==== ZU LESENDER AUSZUG ====

Gut zu wissen! Danke für die Info!  

Was Shimano Rollen angeht, ist Sahara die billigste, die ich mir kaufen würde.


----------



## Thomas. (20. April 2020)

Bilch schrieb:


> Was Shimano Rollen angeht, ist Sahara die billigste, die ich mir kaufen würde.



bei Rollen (ohne zb. Kampfbremse o. Freilauf) bis zur einer Größe 4000 ist die Sahara das maximum was ich für eine normale ausgeben würde.


----------



## Chief Brolly (20. April 2020)

Zum Spinnfischen nehme ich eine 3000er Daiwa mit 0,15er gefl. Kann ja auch mal ein starker Hecht oder Wels beißen, daher sollte eine Rolle fürs spinnen nicht zu klein gewählt werden! 

Zum Grundangeln kann ich die PENN FIERCE II oder/und die TACTICS TITAN 4300 BR von Balzer empfehlen, beides Freilauf- Modelle. Letztere habe ich vor kurzem mit Schnur für unter 50€ erworben. 

Schnur 0,33er - 0,40er Mono. 

Von 20 € - Rollen rate ich auch ab!


----------



## rhinefisher (20. April 2020)

Hecht100+ schrieb:


> Wenn du sparen must, schau dir diese mal an. Mehr Rolle für weniger Geld geht nicht.
> 
> https://www.angelplatz.de/shimano-fx-2500-fc--ro0854



Halte dich mal an diese Empfehlung - damit kann man vernünftig angeln und die sind auch haltbar... .


----------



## Gelöschtes Mitglied 207125 (20. April 2020)

Nur nicht die Oku ma AK nehmen,auch wenn sie mit nur einem Lager butterweich läuft und der Preis mit ~ 31,00 € verlockend ist. Das Teil hat nach dem bespulen schon soviel Kurbelspiel,als hätte man damit zehn wilde Satzspiegler gebändigt. So schrottig sind nicht mal die letzten Schima no AX.


----------



## Newbie001 (20. April 2020)

Meint ihr die Ryobi Ecusima 2?


----------



## Bilch (20. April 2020)

Newbie001 schrieb:


> Meint ihr die Ryobi Ecusima 2?


Ja. Habe den Vorgänger, hat aber dasselbe Innenleben. Top Rolle


----------



## Newbie001 (20. April 2020)

Dann schau ich auch mal nach der, Danke!


----------

==== ZU NUTZENDE AUFLISTUNG ====

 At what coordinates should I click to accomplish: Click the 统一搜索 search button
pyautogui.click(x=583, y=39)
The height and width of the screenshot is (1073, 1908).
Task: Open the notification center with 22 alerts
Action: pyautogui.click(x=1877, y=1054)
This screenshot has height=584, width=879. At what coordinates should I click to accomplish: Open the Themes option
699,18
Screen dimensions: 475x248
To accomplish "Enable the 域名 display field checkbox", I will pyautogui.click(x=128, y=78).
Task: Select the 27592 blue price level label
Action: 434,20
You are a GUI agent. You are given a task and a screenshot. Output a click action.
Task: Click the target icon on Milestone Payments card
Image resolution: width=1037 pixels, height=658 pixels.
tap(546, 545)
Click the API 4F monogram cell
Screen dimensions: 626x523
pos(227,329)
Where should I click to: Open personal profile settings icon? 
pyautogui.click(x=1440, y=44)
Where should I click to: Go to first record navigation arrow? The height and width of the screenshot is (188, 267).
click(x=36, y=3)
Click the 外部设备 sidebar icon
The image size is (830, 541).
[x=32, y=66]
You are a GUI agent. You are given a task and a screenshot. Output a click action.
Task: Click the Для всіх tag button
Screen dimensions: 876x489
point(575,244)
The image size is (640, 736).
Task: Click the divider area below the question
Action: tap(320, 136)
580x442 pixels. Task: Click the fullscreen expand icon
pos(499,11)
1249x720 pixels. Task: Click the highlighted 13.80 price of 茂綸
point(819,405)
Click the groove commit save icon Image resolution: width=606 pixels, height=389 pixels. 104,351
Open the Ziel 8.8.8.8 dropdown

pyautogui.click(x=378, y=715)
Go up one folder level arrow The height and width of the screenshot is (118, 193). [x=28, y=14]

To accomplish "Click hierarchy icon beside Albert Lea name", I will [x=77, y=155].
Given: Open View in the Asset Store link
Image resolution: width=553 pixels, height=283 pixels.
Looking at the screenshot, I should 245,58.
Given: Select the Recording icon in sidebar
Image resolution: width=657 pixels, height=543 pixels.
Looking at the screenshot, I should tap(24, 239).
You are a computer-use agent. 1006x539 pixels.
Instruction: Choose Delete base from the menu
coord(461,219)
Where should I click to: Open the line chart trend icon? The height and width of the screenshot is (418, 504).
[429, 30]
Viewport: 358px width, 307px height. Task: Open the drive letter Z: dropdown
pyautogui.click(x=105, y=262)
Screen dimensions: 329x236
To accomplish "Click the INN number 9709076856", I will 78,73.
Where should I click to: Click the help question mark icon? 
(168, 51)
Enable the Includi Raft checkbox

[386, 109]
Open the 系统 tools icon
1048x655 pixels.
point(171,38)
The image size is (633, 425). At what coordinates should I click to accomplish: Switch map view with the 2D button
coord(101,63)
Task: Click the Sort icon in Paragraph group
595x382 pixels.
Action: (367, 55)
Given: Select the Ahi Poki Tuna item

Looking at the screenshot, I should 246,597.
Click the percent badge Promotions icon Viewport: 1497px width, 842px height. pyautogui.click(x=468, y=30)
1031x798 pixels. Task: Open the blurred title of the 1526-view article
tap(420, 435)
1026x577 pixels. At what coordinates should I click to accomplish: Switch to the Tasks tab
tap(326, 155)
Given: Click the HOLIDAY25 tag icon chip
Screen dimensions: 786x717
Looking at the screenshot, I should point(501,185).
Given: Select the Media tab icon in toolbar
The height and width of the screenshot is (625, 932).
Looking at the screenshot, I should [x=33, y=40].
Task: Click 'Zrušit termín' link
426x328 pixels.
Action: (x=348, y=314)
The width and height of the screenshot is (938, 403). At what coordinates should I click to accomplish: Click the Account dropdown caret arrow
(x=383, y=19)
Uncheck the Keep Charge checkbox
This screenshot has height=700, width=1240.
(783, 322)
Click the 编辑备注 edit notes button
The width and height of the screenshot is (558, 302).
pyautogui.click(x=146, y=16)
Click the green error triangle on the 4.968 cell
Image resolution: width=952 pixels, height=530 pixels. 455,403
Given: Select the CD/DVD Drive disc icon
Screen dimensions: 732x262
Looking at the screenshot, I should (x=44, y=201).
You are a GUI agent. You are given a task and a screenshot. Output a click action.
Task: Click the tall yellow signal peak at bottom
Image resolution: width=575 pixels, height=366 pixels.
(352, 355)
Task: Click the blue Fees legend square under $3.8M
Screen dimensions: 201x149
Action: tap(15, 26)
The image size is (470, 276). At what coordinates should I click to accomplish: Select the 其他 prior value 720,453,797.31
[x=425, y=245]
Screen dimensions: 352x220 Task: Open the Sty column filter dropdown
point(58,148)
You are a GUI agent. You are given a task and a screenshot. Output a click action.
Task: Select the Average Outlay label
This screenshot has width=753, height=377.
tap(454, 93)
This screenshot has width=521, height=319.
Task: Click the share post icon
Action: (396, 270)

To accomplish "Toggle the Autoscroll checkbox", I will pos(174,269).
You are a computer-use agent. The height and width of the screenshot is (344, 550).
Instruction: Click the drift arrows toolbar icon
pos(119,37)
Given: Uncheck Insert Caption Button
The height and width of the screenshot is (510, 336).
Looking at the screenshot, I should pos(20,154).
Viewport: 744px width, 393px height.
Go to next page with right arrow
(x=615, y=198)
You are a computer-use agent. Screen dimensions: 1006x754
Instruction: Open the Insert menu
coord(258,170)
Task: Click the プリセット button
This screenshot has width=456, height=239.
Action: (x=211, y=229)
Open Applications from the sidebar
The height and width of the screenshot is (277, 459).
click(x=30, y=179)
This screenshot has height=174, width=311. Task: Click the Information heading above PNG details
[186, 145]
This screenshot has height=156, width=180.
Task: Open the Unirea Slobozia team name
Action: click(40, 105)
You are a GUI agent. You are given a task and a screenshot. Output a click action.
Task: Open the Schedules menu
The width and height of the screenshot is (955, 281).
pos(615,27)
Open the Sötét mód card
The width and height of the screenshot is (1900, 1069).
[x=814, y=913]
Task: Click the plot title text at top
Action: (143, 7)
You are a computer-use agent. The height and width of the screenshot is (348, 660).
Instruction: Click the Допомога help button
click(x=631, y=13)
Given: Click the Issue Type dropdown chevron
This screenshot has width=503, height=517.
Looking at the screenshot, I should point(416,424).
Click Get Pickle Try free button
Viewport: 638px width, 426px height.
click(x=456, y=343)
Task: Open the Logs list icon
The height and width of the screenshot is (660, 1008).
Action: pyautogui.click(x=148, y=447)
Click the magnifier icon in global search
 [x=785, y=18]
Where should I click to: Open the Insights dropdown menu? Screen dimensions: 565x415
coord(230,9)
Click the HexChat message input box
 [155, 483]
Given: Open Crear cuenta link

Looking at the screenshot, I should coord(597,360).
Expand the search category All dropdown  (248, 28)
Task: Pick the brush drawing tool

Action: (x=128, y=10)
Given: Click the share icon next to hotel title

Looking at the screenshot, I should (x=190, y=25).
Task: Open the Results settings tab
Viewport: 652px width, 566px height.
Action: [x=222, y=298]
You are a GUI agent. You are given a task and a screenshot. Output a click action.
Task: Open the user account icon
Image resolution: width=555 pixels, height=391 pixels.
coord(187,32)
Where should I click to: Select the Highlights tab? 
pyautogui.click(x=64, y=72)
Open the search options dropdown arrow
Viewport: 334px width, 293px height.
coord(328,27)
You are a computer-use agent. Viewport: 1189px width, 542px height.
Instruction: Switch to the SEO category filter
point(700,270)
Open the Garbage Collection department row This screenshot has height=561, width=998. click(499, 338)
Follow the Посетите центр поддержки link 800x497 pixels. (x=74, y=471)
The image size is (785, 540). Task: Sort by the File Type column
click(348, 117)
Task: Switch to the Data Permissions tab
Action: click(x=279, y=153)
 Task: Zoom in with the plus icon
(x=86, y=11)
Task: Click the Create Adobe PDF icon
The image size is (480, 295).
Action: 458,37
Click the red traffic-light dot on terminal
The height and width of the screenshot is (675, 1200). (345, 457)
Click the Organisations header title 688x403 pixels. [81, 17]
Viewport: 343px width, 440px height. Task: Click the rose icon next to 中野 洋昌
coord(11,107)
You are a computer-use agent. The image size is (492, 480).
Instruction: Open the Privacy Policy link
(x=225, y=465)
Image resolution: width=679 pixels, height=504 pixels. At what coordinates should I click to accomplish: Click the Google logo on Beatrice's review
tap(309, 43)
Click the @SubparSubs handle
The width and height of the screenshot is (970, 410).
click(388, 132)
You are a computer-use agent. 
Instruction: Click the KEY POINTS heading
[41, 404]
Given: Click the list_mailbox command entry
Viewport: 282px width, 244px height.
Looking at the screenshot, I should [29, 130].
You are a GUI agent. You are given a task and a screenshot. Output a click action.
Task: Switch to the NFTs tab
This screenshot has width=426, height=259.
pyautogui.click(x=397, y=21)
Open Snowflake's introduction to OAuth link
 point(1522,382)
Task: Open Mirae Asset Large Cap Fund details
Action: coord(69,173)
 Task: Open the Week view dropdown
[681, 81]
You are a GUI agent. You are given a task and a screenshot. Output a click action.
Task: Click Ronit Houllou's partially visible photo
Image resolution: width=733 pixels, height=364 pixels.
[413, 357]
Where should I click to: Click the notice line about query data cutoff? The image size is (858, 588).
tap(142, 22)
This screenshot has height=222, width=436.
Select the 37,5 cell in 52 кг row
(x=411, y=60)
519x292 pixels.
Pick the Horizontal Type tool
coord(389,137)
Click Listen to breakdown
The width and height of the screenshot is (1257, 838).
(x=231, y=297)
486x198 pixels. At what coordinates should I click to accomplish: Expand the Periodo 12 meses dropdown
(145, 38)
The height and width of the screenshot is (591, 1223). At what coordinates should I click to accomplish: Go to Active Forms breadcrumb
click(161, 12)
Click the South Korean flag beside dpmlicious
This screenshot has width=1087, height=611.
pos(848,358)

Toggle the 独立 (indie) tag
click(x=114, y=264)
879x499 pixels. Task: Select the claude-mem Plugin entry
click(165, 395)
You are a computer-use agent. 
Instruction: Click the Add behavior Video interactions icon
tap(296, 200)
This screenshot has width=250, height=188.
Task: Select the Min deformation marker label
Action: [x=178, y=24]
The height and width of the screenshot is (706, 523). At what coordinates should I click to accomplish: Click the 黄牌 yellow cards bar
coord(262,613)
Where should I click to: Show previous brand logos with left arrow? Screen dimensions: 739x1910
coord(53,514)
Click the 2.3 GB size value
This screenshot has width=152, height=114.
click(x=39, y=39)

====

*AUFGABEN*.
**1)** Gib einen Abschnitt aus dem Forenauszug über Angelrollen wortgetreu wieder, beginnend bei den Worten „## Chief Brolly“ und endend nach den Worten „klein gewählt werden!“.
**2)** Stelle die Zeilen der Auflistung als Markdown-Tabelle mit den Spalten „Nr“ und „Zeile“ dar, beginnend bei der Zeile mit „Task: Click 'Zrušit termín' link“ und endend nach der Zeile mit „Looking at the screenshot, I should pos(20,154).“. Lass dabei Leerzeilen weg.
Der Forenauszug über Angelrollen und die Auflistung sind voneinander getrenntes Material.

*AUSGABEN IN REIHENFOLGE*.
**1)**
## Chief Brolly (20. April 2020)

Zum Spinnfischen nehme ich eine 3000er Daiwa mit 0,15er gefl. Kann ja auch mal ein starker Hecht oder Wels beißen, daher sollte eine Rolle fürs spinnen nicht zu klein gewählt werden!

**2)**
| Nr | Zeile |
|---|---|
| 1 | Task: Click 'Zrušit termín' link |
| 2 | 426x328 pixels. |
| 3 | Action: (x=348, y=314) |
| 4 | The width and height of the screenshot is (938, 403). At what coordinates should I click to accomplish: Click the Account dropdown caret arrow |
| 5 | (x=383, y=19) |
| 6 | Uncheck the Keep Charge checkbox |
| 7 | This screenshot has height=700, width=1240. |
| 8 | (783, 322) |
| 9 | Click the 编辑备注 edit notes button |
| 10 | The width and height of the screenshot is (558, 302). |
| 11 | pyautogui.click(x=146, y=16) |
| 12 | Click the green error triangle on the 4.968 cell |
| 13 | Image resolution: width=952 pixels, height=530 pixels. 455,403 |
| 14 | Given: Select the CD/DVD Drive disc icon |
| 15 | Screen dimensions: 732x262 |
| 16 | Looking at the screenshot, I should (x=44, y=201). |
| 17 | You are a GUI agent. You are given a task and a screenshot. Output a click action. |
| 18 | Task: Click the tall yellow signal peak at bottom |
| 19 | Image resolution: width=575 pixels, height=366 pixels. |
| 20 | (352, 355) |
| 21 | Task: Click the blue Fees legend square under $3.8M |
| 22 | Screen dimensions: 201x149 |
| 23 | Action: tap(15, 26) |
| 24 | The image size is (470, 276). At what coordinates should I click to accomplish: Select the 其他 prior value 720,453,797.31 |
| 25 | [x=425, y=245] |
| 26 | Screen dimensions: 352x220 Task: Open the Sty column filter dropdown |
| 27 | point(58,148) |
| 28 | You are a GUI agent. You are given a task and a screenshot. Output a click action. |
| 29 | Task: Select the Average Outlay label |
| 30 | This screenshot has width=753, height=377. |
| 31 | tap(454, 93) |
| 32 | This screenshot has width=521, height=319. |
| 33 | Task: Click the share post icon |
| 34 | Action: (396, 270) |
| 35 | To accomplish "Toggle the Autoscroll checkbox", I will pos(174,269). |
| 36 | You are a computer-use agent. The height and width of the screenshot is (344, 550). |
| 37 | Instruction: Click the drift arrows toolbar icon |
| 38 | pos(119,37) |
| 39 | Given: Uncheck Insert Caption Button |
| 40 | The height and width of the screenshot is (510, 336). |
| 41 | Looking at the screenshot, I should pos(20,154). |